(Dataset entries)
--------------------------------
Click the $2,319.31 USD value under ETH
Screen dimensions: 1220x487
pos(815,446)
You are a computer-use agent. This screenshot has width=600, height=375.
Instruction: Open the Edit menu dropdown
--------------------------------
Activity >> The output should match the records above exactly, entry for entry.

Answer for the task >>
Click the $2,319.31 USD value under ETH
Screen dimensions: 1220x487
pos(815,446)
You are a computer-use agent. This screenshot has width=600, height=375.
Instruction: Open the Edit menu dropdown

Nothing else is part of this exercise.